Heinz's Kecap ABC, Indonesia
After uncovering the insight that men were often not seen as equal partners when it comes to housework and cooking, Heinz launched a campaign that used the real testimonial of a recent divorcee to encourage men to take on more domestic responsibilities. They created online resources for husbands to find recipes and tips, organized cooking classes, and partnered with local NGOs to promote gender equality.
Principle 5 — Understand your Brand’s Role
Problem: When DEI becomes a PR opportunity.
Solution: Spend time learning about the cultural and brand context around the stories you are telling, and ensure your brand can credibly and positively participate in the conversation.
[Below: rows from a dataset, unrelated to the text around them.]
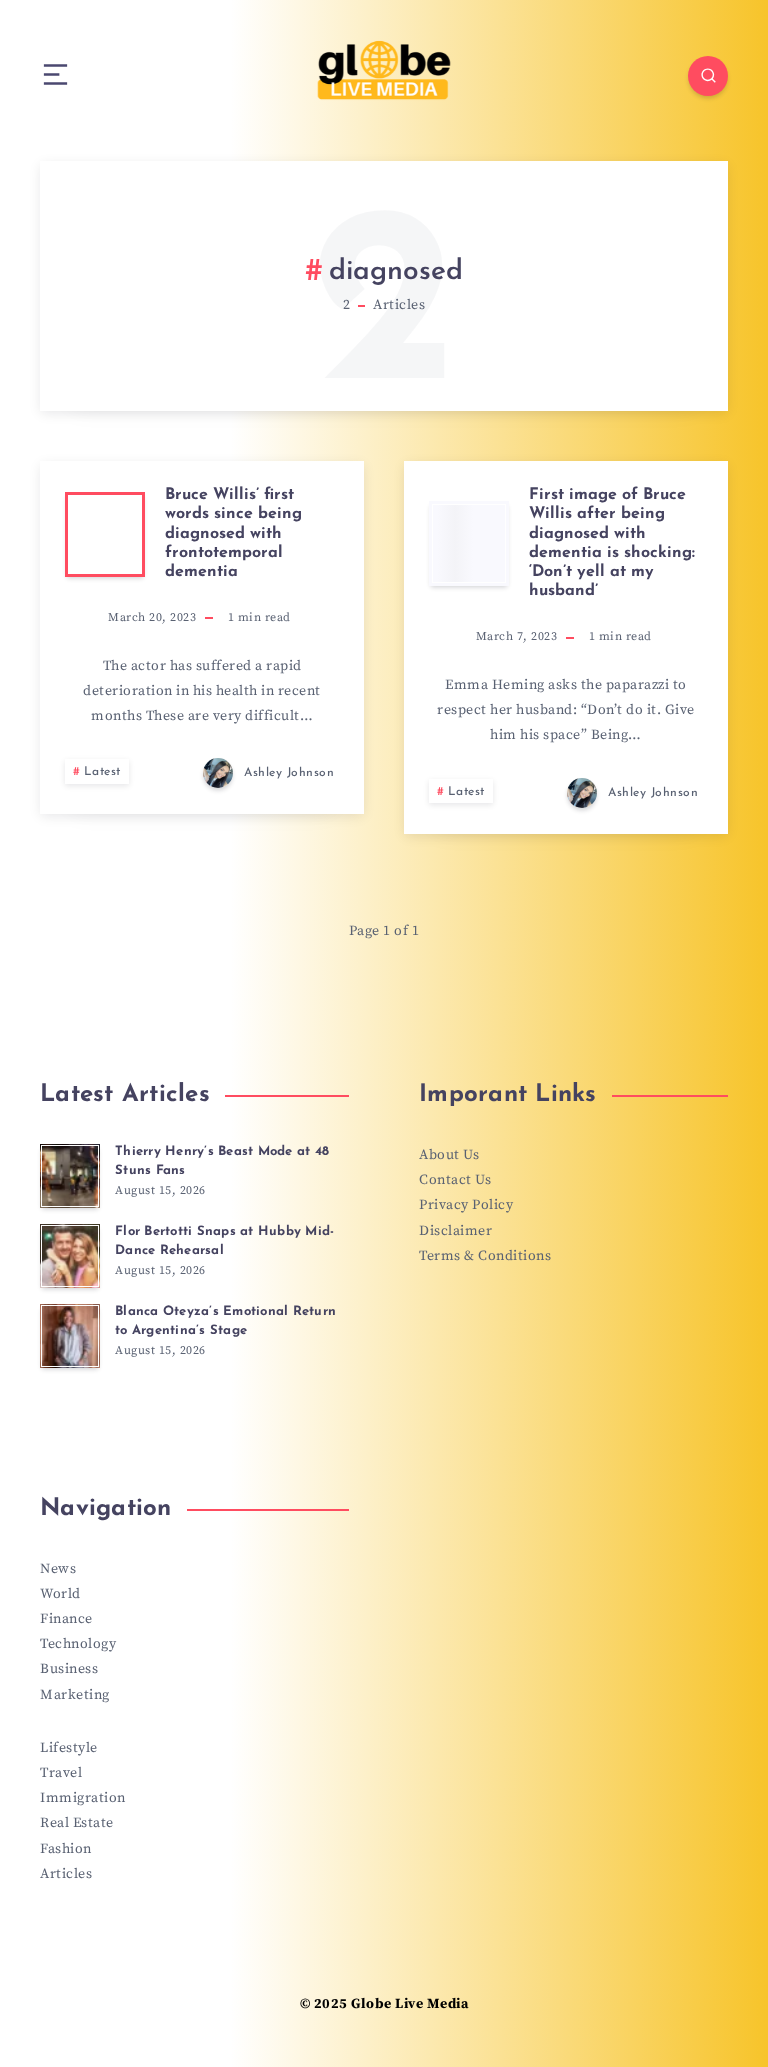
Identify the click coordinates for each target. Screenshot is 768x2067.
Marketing (75, 1695)
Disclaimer (455, 1231)
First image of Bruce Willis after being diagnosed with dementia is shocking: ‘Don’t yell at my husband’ (612, 543)
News (58, 1569)
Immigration (83, 1798)
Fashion (66, 1849)
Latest (102, 772)
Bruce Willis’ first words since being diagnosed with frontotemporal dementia (233, 533)
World (60, 1594)
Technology (78, 1644)
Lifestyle (69, 1748)
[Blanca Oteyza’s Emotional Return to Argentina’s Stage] (70, 1336)
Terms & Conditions (485, 1256)
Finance (66, 1619)
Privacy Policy (466, 1205)
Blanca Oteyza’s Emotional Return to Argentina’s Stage (225, 1321)
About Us (449, 1155)
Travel (61, 1773)
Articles (66, 1874)
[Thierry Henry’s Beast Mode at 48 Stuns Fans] (70, 1176)
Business (69, 1669)
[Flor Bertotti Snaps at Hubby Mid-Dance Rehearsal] (70, 1256)
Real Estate (77, 1823)
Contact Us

The end goal of inclusive marketing is not a PR opportunity. Our jobs as marketers are to understand and connect to our customers by ensuring we positively and credibly contribute to existing cultural conversations. Inclusive marketing is a fundamental commitment, so don’t try and make your brand the hero.
ANZ Bank, Australia
Understanding that many in the LGBTQ+ community felt awkward or scared to hold hands with their partner in public, ANZ bank in Australia, who partner closely with the Sydney Gay and Lesbian Mardi Gras and Auckland Pride Festival, set out to encourage LGBTQ+ couples to #HoldTight and celebrate the simple act of holding hands. By making this a mainstream conversation, ANZ bank hoped to spark conversations and change perceptions in the wider community.
- Empower diverse perspectives throughout your value chain.
- Challenge yourself and your team to hero a different group in every piece of marketing.
- Tell real stories as much as possible – if you fictionalize, base it on deep user insight.
- Pursue positive depictions or people that directly challenge common assumptions and stereotypes.
- Understand cultural context to make your brand’s role positive and credible.